Independent of the Democrats in Congress’ all talk about the urgency of “supporting women’s right to choose” and no action, the Biden administration, on the other hand, has far more options to protect and expand abortion access with the powers of the executive branch. Those options could include hiring clinic workers and abortion providers as federal employees, who would have qualified immunity to offer care in states with abortion bans, or sending out federal mobile abortion clinics to affected states. As Jezebel’s Susan Rinkunas has previously pointed out, if the administration were truly committed, it could send “abortion boats” like the Navy hospital ship, USNS Comfort, to provide abortions to the disproportionately low-income, pregnant people of color who are being victimized by abortion bans in states like Texas. Still, the administration continues to choose inaction.

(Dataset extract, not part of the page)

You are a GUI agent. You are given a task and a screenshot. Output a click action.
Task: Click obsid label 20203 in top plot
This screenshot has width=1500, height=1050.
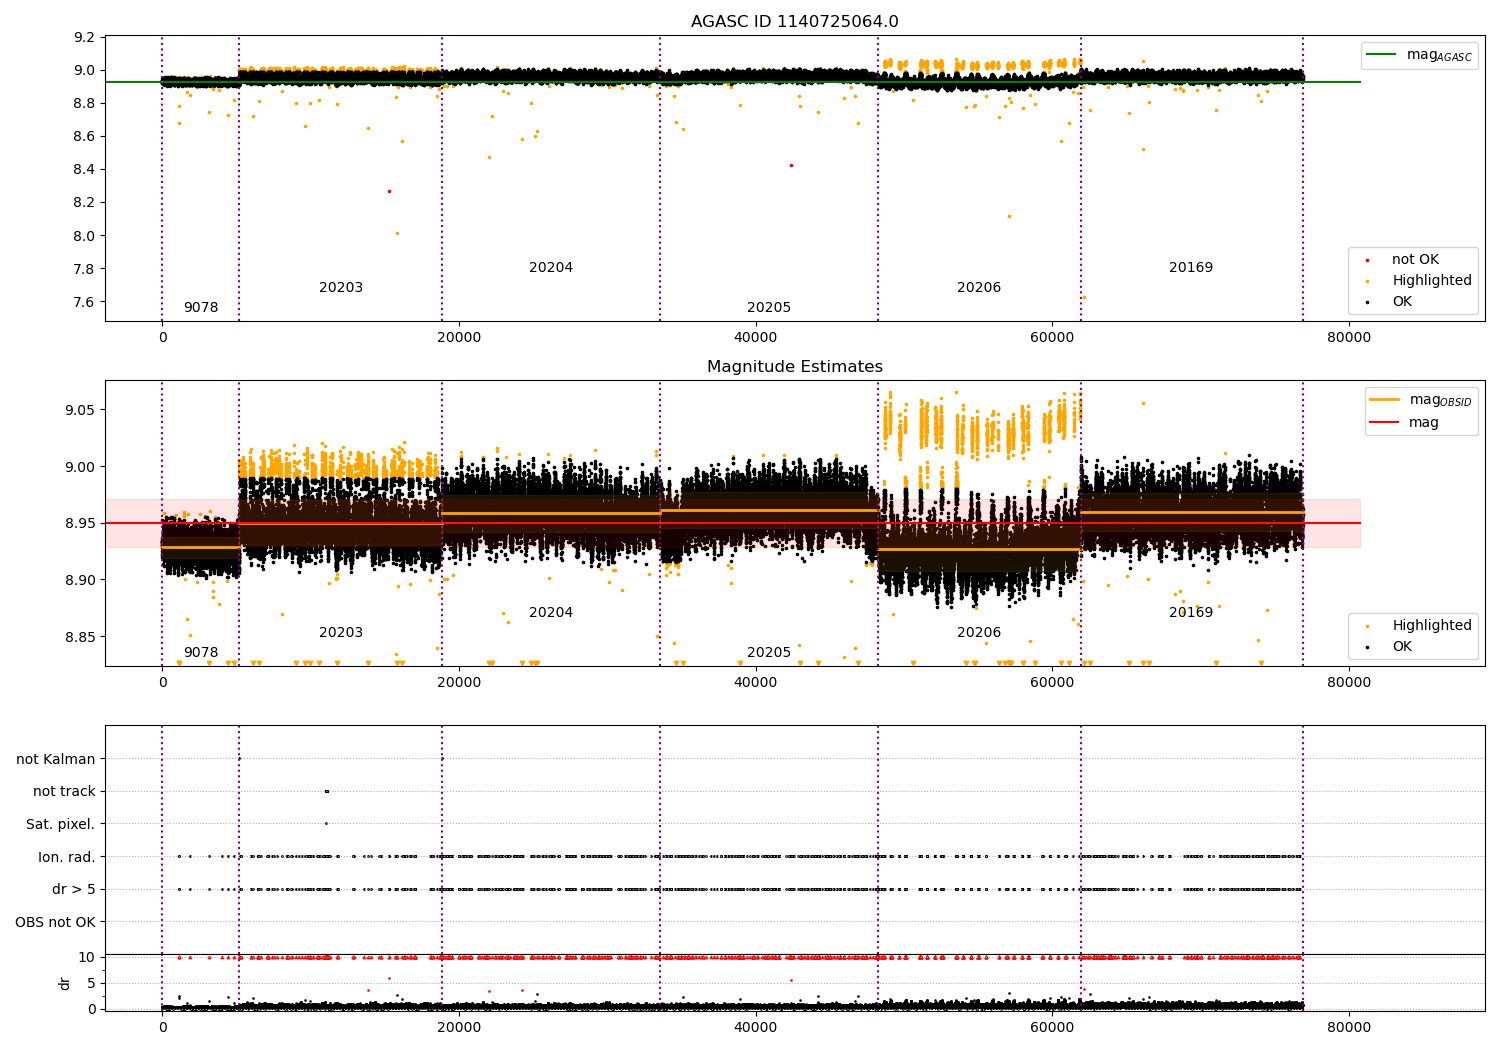click(x=341, y=288)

Lifting a national ban on funding for an essential health service is the bare minimum Democratic lawmakers on the federal level could do to help pregnant people get abortion care right now, as access to abortion is under attack from every direction. That bureaucratic nonsense is stopping the Democratic-controlled Congress from taking action, and the White House seems disinterested in intervening in any meaningful way, speak to a reality that advocates have long had to contend with: Our rights will likely be stripped away in silence while our “allies” in office do nothing.